Authors: Sam Michel
The truly festal memories I have are given to me by an accident. The sparrow in the
gutter delivers me the blackbirds in the poplars; a phrase of music on the radio delivers
me the band. Several times, I tell my wife, while pursuing Hope’s most recent stool,
or on an evening when the cesspool clarifies itself on pungent, eastern breezes, I
will be reminded of our son, of course, but also I am called to Owen Dangberg, whose
“accidents” did not go undetected, neither by the soldiers he had fought beside, nor
by any soldier who drew near enough to shoot him or to tie him up when he refused
to die, despite his mother’s boasting over Owen’s talent for sustaining his ignominies
in secret. There was no secret. Only anybody’s mother could believe in such a secret.

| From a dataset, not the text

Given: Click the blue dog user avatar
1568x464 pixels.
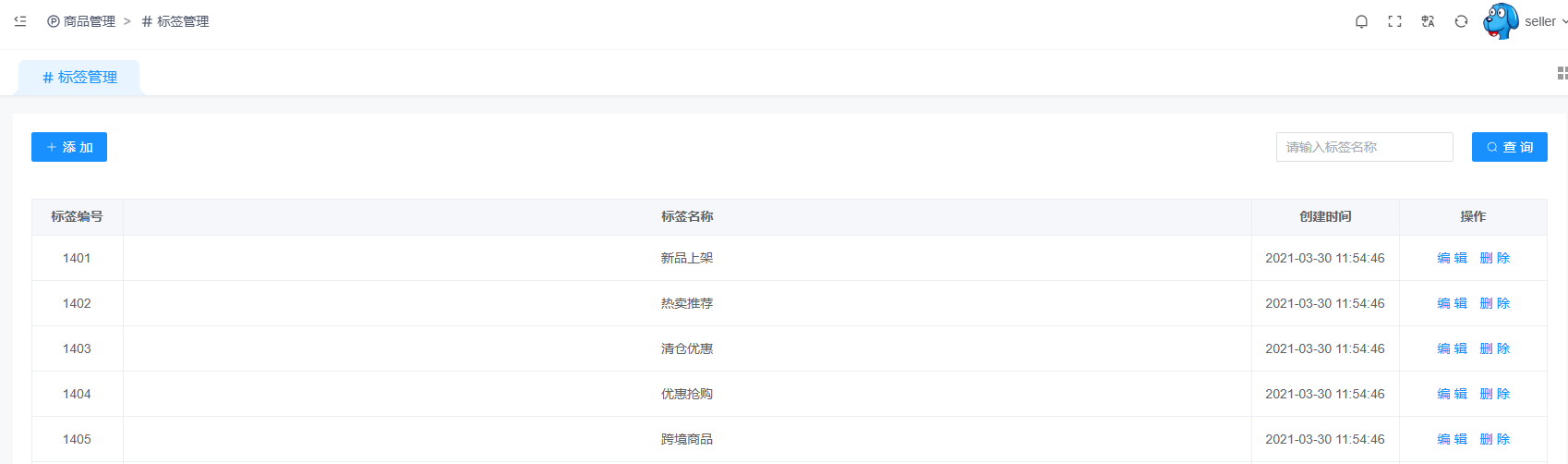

The truer version of the story comes to me, no mother, when I am midway to the trashcan
with my shovel, say, and the wind shifts, or the crusted surface of the stool breaks,
and Owen’s face appears as if before me, a pinched and reddened Owen, clenched, I
guess you’d say, unsecreted and “scared to death,” pale, in any case, drained, a ghost
to me, a stiffened, floating angel.
I stand there with my shovel and then choppily, it seems to me, an interval compresses,
my skin spreads, seems as if it thins and spans; I am encouraged to regard with confidence
the empty space of which I understand the skin is principally comprised, the gross
imbalance we are told the skin’s comprisal designates, in ratio of space to hard stuff.

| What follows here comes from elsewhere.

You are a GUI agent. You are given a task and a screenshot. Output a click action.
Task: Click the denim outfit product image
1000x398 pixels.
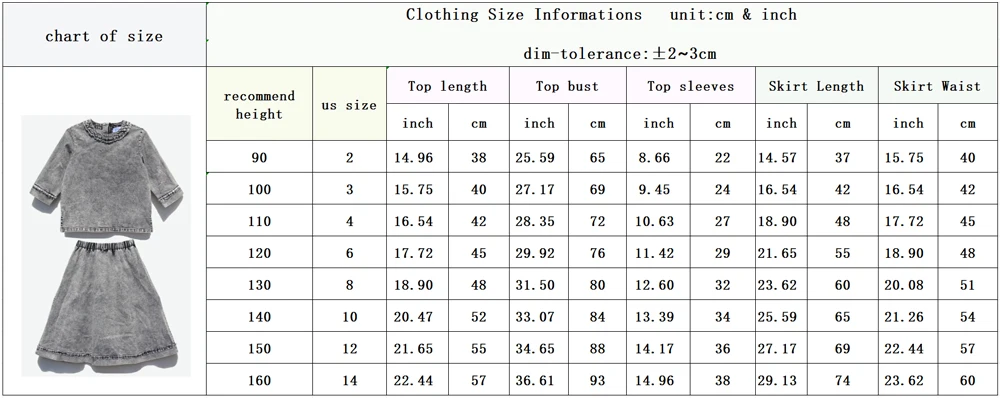tap(106, 246)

Neurons, electrons, charged varieties of quark. I sense the vast, untrumpeted activity
in me, the colossal energies involved in keeping up my simplest appearance, sensing,
too, the boundless possibilities my simplest appearance must obscure, and the comprehension
of these possibilities the lapsing of appearance might inspirit. I make room, despite
myself, and Owen gets to be there. This is what it feels like. As if the harder, lesser
stuff of me has lapsed at last, as if solidity and heat and light are transient reminders
of the greater, stiller stuff that makes me and unmakes me: me, not me; Lincoln, Lincoln,
Lincoln, eternally returning.
Had I foreseen at five what I am seeing now I may have been a little kinder to this
Owen. Perhaps I never would have said he couldn’t ever fight on my side; perhaps I
never would have called attention to his ears. What did I know? I was five. It was
my birthday. I was persuaded by the war that said I did not have to die; I had faith
in the appearance of my body, the permanence of prettiness; already I was cultivating
habits whose directive was the staving off of interruption. No good to tell me that
the interruption was my prettiness, my body an ephemeron, a hiatus, a displacement
in the wider, timeless space to which my trunk and limbs and vital organs owe their
brief appearance. Sequence, I am certain, would not have much impressed me. The future
for a handsome youth must seem as handsome as the form from which he views it. I was
not Owen. Very likely I was thinking:
He crapped his pants. That kid crapped his pants. Thank God I’m not Owen.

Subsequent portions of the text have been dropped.